*ACTIVITY*.
Every line of the data must appear again in the answer, exactly as written.

*** Opening INPUT RECORDS ***

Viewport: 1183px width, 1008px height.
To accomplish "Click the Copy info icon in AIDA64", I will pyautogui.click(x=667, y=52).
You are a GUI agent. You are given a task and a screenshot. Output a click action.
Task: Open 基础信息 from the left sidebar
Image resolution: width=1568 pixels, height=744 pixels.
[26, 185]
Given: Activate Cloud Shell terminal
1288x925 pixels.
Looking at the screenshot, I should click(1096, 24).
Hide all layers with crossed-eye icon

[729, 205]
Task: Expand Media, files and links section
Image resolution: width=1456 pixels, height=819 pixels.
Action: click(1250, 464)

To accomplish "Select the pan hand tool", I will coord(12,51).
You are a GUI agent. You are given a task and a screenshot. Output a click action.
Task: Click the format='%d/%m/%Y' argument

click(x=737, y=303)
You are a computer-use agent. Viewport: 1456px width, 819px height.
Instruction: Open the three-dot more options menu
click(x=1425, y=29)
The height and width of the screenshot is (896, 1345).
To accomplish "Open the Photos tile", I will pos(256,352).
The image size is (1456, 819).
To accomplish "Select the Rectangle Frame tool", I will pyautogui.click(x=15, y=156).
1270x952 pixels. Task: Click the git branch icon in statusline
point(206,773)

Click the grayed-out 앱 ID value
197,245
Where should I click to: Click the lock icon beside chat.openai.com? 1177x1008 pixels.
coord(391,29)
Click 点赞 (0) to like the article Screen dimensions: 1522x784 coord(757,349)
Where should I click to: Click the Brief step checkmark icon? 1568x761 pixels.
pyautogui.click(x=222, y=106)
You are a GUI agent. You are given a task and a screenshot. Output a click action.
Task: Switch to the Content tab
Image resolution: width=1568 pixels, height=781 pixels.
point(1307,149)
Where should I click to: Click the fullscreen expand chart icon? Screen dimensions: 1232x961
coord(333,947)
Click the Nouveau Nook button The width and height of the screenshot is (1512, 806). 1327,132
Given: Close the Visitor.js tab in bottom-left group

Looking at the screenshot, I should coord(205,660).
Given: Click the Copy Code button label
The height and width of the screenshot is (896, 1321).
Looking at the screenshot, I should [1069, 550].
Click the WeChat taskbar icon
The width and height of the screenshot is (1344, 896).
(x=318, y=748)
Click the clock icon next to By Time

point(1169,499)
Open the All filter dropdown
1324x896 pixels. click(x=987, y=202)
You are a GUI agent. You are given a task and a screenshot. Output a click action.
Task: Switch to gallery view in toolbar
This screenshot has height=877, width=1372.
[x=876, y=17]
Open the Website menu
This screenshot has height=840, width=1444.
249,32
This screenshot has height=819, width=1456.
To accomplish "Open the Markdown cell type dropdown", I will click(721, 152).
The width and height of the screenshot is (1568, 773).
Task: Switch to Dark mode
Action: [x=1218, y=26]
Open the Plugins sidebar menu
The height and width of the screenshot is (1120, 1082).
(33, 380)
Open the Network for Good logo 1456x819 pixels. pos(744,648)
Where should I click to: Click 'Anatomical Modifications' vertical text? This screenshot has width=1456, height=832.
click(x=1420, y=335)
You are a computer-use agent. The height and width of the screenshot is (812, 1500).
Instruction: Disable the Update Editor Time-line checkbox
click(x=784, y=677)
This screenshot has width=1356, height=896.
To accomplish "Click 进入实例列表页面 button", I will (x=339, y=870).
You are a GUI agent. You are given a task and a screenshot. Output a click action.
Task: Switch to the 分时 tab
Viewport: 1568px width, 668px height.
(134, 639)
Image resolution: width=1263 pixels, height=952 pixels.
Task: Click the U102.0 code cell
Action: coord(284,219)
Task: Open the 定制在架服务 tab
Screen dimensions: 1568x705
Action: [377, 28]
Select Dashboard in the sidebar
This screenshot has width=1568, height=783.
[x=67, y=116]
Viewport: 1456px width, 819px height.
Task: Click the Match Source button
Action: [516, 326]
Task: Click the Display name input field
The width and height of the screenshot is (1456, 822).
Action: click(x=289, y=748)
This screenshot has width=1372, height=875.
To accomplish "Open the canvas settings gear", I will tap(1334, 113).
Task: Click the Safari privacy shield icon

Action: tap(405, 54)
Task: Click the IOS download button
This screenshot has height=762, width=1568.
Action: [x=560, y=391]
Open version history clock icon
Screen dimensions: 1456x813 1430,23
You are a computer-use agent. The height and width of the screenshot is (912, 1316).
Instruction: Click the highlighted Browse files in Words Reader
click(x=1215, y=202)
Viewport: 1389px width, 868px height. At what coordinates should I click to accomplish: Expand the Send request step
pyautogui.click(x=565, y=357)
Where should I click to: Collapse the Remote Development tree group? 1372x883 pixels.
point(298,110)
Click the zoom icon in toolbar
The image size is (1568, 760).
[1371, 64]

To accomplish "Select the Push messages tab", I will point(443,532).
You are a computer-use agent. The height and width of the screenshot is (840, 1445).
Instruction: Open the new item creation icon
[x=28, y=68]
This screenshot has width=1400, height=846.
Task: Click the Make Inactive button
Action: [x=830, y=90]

*** Closing INPUT RECORDS ***

*ANSWER TO THIS PROBLEM*.
Viewport: 1183px width, 1008px height.
To accomplish "Click the Copy info icon in AIDA64", I will pyautogui.click(x=667, y=52).
You are a GUI agent. You are given a task and a screenshot. Output a click action.
Task: Open 基础信息 from the left sidebar
Image resolution: width=1568 pixels, height=744 pixels.
[26, 185]
Given: Activate Cloud Shell terminal
1288x925 pixels.
Looking at the screenshot, I should click(1096, 24).
Hide all layers with crossed-eye icon

[729, 205]
Task: Expand Media, files and links section
Image resolution: width=1456 pixels, height=819 pixels.
Action: click(1250, 464)

To accomplish "Select the pan hand tool", I will coord(12,51).
You are a GUI agent. You are given a task and a screenshot. Output a click action.
Task: Click the format='%d/%m/%Y' argument

click(x=737, y=303)
You are a computer-use agent. Viewport: 1456px width, 819px height.
Instruction: Open the three-dot more options menu
click(x=1425, y=29)
The height and width of the screenshot is (896, 1345).
To accomplish "Open the Photos tile", I will pos(256,352).
The image size is (1456, 819).
To accomplish "Select the Rectangle Frame tool", I will pyautogui.click(x=15, y=156).
1270x952 pixels. Task: Click the git branch icon in statusline
point(206,773)

Click the grayed-out 앱 ID value
197,245
Where should I click to: Click the lock icon beside chat.openai.com? 1177x1008 pixels.
coord(391,29)
Click 点赞 (0) to like the article Screen dimensions: 1522x784 coord(757,349)
Where should I click to: Click the Brief step checkmark icon? 1568x761 pixels.
pyautogui.click(x=222, y=106)
You are a GUI agent. You are given a task and a screenshot. Output a click action.
Task: Switch to the Content tab
Image resolution: width=1568 pixels, height=781 pixels.
point(1307,149)
Where should I click to: Click the fullscreen expand chart icon? Screen dimensions: 1232x961
coord(333,947)
Click the Nouveau Nook button The width and height of the screenshot is (1512, 806). 1327,132
Given: Close the Visitor.js tab in bottom-left group

Looking at the screenshot, I should coord(205,660).
Given: Click the Copy Code button label
The height and width of the screenshot is (896, 1321).
Looking at the screenshot, I should [1069, 550].
Click the WeChat taskbar icon
The width and height of the screenshot is (1344, 896).
(x=318, y=748)
Click the clock icon next to By Time

point(1169,499)
Open the All filter dropdown
1324x896 pixels. click(x=987, y=202)
You are a GUI agent. You are given a task and a screenshot. Output a click action.
Task: Switch to gallery view in toolbar
This screenshot has height=877, width=1372.
[x=876, y=17]
Open the Website menu
This screenshot has height=840, width=1444.
249,32
This screenshot has height=819, width=1456.
To accomplish "Open the Markdown cell type dropdown", I will click(721, 152).
The width and height of the screenshot is (1568, 773).
Task: Switch to Dark mode
Action: [x=1218, y=26]
Open the Plugins sidebar menu
The height and width of the screenshot is (1120, 1082).
(33, 380)
Open the Network for Good logo 1456x819 pixels. pos(744,648)
Where should I click to: Click 'Anatomical Modifications' vertical text? This screenshot has width=1456, height=832.
click(x=1420, y=335)
You are a computer-use agent. The height and width of the screenshot is (812, 1500).
Instruction: Disable the Update Editor Time-line checkbox
click(x=784, y=677)
This screenshot has width=1356, height=896.
To accomplish "Click 进入实例列表页面 button", I will (x=339, y=870).
You are a GUI agent. You are given a task and a screenshot. Output a click action.
Task: Switch to the 分时 tab
Viewport: 1568px width, 668px height.
(134, 639)
Image resolution: width=1263 pixels, height=952 pixels.
Task: Click the U102.0 code cell
Action: coord(284,219)
Task: Open the 定制在架服务 tab
Screen dimensions: 1568x705
Action: [377, 28]
Select Dashboard in the sidebar
This screenshot has width=1568, height=783.
[x=67, y=116]
Viewport: 1456px width, 819px height.
Task: Click the Match Source button
Action: [516, 326]
Task: Click the Display name input field
The width and height of the screenshot is (1456, 822).
Action: click(x=289, y=748)
This screenshot has width=1372, height=875.
To accomplish "Open the canvas settings gear", I will tap(1334, 113).
Task: Click the Safari privacy shield icon

Action: tap(405, 54)
Task: Click the IOS download button
This screenshot has height=762, width=1568.
Action: [x=560, y=391]
Open version history clock icon
Screen dimensions: 1456x813 1430,23
You are a computer-use agent. The height and width of the screenshot is (912, 1316).
Instruction: Click the highlighted Browse files in Words Reader
click(x=1215, y=202)
Viewport: 1389px width, 868px height. At what coordinates should I click to accomplish: Expand the Send request step
pyautogui.click(x=565, y=357)
Where should I click to: Collapse the Remote Development tree group? 1372x883 pixels.
point(298,110)
Click the zoom icon in toolbar
The image size is (1568, 760).
[1371, 64]

To accomplish "Select the Push messages tab", I will point(443,532).
You are a computer-use agent. The height and width of the screenshot is (840, 1445).
Instruction: Open the new item creation icon
[x=28, y=68]
This screenshot has width=1400, height=846.
Task: Click the Make Inactive button
Action: [x=830, y=90]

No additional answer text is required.